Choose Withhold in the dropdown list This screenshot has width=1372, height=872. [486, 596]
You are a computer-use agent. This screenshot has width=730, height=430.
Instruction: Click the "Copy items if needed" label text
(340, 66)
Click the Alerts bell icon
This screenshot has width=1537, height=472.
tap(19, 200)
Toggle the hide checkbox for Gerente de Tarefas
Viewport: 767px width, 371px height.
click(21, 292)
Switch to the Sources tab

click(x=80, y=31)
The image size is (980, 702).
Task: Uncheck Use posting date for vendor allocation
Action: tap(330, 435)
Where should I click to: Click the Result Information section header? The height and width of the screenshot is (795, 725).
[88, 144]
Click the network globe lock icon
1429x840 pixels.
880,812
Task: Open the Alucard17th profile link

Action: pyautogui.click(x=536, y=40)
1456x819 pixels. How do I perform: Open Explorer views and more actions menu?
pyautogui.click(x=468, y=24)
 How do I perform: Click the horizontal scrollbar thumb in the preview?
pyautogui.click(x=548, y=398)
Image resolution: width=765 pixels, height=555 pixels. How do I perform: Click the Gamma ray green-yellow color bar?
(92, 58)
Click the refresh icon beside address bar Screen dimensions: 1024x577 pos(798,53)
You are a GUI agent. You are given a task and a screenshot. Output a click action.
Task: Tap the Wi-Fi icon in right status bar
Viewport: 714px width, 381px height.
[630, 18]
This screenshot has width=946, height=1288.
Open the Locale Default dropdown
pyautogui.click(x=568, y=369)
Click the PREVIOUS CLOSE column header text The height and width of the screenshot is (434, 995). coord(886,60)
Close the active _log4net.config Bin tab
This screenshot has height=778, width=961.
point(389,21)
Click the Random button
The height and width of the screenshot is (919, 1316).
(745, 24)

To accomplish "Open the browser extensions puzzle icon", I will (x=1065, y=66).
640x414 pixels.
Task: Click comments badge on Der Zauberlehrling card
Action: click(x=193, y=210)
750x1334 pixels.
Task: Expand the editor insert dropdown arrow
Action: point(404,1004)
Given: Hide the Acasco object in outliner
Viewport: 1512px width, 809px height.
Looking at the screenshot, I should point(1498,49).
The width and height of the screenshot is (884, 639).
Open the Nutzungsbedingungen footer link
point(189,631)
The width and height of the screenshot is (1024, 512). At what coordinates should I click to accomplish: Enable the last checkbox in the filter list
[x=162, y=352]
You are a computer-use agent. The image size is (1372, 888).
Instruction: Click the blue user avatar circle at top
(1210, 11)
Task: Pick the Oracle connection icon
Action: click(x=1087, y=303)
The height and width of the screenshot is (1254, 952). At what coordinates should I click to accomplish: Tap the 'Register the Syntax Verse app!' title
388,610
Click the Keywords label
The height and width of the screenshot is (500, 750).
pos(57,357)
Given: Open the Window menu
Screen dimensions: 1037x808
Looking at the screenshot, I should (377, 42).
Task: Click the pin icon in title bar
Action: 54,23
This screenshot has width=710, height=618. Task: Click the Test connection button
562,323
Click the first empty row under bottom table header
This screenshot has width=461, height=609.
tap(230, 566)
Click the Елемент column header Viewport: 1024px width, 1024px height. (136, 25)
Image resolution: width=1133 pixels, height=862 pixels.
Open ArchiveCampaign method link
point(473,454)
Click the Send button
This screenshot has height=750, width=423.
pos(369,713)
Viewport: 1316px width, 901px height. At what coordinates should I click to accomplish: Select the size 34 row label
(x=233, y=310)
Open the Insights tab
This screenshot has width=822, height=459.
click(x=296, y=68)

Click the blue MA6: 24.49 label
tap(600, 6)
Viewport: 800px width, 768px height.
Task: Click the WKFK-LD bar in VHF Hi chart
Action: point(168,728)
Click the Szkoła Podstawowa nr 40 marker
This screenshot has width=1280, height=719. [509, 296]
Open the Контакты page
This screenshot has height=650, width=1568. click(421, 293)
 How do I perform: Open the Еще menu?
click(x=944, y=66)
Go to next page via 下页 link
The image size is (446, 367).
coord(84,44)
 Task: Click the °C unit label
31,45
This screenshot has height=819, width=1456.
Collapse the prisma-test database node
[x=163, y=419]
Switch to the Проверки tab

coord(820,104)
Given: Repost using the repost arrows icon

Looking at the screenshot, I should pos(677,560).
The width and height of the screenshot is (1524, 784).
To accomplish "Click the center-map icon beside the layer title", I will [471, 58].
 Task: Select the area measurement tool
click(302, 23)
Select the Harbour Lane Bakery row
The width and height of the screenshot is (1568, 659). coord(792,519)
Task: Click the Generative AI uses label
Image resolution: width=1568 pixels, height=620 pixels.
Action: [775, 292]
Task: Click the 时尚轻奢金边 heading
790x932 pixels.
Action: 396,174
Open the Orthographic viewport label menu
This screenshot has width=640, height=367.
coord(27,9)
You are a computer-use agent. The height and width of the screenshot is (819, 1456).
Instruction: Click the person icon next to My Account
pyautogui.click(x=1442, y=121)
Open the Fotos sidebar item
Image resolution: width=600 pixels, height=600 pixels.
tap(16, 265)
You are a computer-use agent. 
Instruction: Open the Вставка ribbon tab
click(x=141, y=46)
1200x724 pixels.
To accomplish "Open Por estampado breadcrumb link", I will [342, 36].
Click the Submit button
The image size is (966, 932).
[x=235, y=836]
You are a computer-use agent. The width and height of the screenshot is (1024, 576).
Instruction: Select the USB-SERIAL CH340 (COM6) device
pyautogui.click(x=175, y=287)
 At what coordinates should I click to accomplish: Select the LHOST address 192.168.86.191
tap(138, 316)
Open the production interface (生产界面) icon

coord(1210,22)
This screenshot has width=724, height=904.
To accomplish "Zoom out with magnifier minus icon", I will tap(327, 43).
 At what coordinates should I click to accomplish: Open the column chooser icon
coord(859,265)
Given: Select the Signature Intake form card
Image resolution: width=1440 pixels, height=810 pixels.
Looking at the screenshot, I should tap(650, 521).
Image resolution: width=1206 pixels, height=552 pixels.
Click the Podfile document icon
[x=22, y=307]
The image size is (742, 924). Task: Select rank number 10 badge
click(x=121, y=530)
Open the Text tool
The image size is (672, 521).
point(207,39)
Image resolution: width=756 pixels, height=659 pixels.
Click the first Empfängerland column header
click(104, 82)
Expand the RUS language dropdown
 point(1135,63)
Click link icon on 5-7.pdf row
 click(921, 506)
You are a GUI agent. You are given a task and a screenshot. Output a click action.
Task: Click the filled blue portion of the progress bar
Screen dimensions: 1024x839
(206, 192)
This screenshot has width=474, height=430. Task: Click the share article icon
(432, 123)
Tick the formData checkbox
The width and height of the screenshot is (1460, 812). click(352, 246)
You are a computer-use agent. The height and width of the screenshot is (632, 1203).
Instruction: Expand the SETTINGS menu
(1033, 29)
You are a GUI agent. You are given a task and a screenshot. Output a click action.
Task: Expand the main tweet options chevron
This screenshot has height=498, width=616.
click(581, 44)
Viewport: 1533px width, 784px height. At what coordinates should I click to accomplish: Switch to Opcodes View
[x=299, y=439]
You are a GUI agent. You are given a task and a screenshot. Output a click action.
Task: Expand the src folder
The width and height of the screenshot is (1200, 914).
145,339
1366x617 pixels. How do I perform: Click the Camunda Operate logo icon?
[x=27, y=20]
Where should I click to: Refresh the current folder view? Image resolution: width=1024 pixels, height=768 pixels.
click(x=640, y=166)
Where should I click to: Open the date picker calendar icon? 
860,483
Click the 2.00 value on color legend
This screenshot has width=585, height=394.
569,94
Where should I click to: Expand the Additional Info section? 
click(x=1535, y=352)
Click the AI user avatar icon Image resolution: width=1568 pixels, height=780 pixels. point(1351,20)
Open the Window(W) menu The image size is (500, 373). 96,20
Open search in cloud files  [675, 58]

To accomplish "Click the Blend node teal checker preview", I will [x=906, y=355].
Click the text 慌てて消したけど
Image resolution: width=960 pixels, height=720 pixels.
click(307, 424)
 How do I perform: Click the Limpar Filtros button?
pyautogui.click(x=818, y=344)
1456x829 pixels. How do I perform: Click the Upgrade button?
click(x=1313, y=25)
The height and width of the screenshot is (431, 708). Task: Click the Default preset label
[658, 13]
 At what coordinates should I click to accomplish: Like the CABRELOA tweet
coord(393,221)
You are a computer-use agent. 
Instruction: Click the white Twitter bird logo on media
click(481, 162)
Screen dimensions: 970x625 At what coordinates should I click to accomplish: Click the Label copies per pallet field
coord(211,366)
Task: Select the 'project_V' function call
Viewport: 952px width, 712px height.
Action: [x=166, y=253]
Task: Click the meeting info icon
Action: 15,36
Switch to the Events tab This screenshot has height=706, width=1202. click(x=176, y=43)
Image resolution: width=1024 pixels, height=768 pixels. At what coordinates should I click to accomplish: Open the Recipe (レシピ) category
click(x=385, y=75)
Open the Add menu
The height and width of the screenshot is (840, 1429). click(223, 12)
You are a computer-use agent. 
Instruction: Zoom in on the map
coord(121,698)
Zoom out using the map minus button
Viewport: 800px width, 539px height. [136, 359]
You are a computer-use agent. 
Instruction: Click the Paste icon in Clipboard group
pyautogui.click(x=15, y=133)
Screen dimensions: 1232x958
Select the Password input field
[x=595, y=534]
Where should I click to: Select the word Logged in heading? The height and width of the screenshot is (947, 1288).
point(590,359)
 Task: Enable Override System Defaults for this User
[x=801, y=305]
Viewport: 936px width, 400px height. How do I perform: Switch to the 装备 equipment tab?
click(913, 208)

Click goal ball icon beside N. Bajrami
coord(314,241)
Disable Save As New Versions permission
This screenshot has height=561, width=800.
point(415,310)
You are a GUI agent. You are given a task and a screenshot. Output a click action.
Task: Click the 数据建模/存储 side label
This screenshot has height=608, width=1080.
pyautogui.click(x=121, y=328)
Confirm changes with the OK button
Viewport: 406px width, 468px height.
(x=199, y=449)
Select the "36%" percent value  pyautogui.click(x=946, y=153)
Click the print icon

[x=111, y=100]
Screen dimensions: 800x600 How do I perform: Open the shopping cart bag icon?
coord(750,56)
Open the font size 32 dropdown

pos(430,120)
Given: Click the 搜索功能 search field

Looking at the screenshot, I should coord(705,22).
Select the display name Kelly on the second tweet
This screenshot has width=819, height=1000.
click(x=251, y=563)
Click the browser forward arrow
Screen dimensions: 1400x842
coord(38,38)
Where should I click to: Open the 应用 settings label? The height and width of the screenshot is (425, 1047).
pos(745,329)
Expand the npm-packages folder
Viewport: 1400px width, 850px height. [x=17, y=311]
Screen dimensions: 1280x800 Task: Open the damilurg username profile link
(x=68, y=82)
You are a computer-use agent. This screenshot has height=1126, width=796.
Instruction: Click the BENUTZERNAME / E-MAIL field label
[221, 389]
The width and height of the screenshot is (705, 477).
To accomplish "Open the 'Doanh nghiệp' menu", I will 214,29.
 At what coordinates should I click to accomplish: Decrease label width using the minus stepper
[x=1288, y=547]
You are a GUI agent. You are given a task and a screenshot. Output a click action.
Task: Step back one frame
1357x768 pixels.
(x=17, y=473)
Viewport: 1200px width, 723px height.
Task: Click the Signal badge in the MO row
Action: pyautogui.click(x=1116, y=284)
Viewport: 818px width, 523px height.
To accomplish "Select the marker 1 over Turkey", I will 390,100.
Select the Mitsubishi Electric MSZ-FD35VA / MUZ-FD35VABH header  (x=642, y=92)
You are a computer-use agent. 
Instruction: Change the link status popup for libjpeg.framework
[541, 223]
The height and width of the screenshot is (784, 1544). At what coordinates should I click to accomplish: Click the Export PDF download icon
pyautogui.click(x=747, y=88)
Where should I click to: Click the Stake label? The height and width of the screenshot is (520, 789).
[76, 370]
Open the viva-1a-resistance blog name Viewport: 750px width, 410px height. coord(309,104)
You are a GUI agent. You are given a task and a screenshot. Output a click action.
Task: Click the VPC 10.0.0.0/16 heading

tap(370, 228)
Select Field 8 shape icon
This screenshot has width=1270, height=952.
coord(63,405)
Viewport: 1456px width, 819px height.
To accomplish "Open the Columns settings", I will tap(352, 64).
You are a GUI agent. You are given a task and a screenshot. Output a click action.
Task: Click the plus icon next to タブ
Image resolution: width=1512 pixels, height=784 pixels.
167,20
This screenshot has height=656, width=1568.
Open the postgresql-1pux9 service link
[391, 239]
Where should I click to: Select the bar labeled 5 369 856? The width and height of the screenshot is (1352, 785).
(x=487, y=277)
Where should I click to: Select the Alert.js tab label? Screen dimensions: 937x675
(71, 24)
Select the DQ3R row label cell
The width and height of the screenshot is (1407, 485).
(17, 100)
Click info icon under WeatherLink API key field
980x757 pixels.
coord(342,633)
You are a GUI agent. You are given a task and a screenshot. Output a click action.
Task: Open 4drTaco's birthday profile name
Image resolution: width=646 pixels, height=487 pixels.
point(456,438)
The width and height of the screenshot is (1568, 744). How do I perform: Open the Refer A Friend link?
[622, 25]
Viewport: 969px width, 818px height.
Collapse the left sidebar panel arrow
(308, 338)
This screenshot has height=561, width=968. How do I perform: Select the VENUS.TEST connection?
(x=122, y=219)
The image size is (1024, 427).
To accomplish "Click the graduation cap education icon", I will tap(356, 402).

┄┄┄┄┄┄┄┄┄┄┄┄┄┄┄┄┄┄┄┄

Work instructions → Rewrite the data from the line containing "Given: Hide the Acasco object in outliner" down through the line containing "[x=163, y=419]", putting "View menu" in place of "Window menu" and keeping everything else the same.

Task output →
Given: Hide the Acasco object in outliner
Viewport: 1512px width, 809px height.
Looking at the screenshot, I should point(1498,49).
The width and height of the screenshot is (884, 639).
Open the Nutzungsbedingungen footer link
point(189,631)
The width and height of the screenshot is (1024, 512). At what coordinates should I click to accomplish: Enable the last checkbox in the filter list
[x=162, y=352]
You are a computer-use agent. The image size is (1372, 888).
Instruction: Click the blue user avatar circle at top
(1210, 11)
Task: Pick the Oracle connection icon
Action: click(x=1087, y=303)
The height and width of the screenshot is (1254, 952). At what coordinates should I click to accomplish: Tap the 'Register the Syntax Verse app!' title
388,610
Click the Keywords label
The height and width of the screenshot is (500, 750).
pos(57,357)
Given: Open the View menu
Screen dimensions: 1037x808
Looking at the screenshot, I should (377, 42).
Task: Click the pin icon in title bar
Action: 54,23
This screenshot has width=710, height=618. Task: Click the Test connection button
562,323
Click the first empty row under bottom table header
This screenshot has width=461, height=609.
tap(230, 566)
Click the Елемент column header Viewport: 1024px width, 1024px height. (136, 25)
Image resolution: width=1133 pixels, height=862 pixels.
Open ArchiveCampaign method link
point(473,454)
Click the Send button
This screenshot has height=750, width=423.
pos(369,713)
Viewport: 1316px width, 901px height. At what coordinates should I click to accomplish: Select the size 34 row label
(x=233, y=310)
Open the Insights tab
This screenshot has width=822, height=459.
click(x=296, y=68)

Click the blue MA6: 24.49 label
tap(600, 6)
Viewport: 800px width, 768px height.
Task: Click the WKFK-LD bar in VHF Hi chart
Action: point(168,728)
Click the Szkoła Podstawowa nr 40 marker
This screenshot has width=1280, height=719. [509, 296]
Open the Контакты page
This screenshot has height=650, width=1568. click(421, 293)
 How do I perform: Open the Еще menu?
click(x=944, y=66)
Go to next page via 下页 link
The image size is (446, 367).
coord(84,44)
 Task: Click the °C unit label
31,45
This screenshot has height=819, width=1456.
Collapse the prisma-test database node
[x=163, y=419]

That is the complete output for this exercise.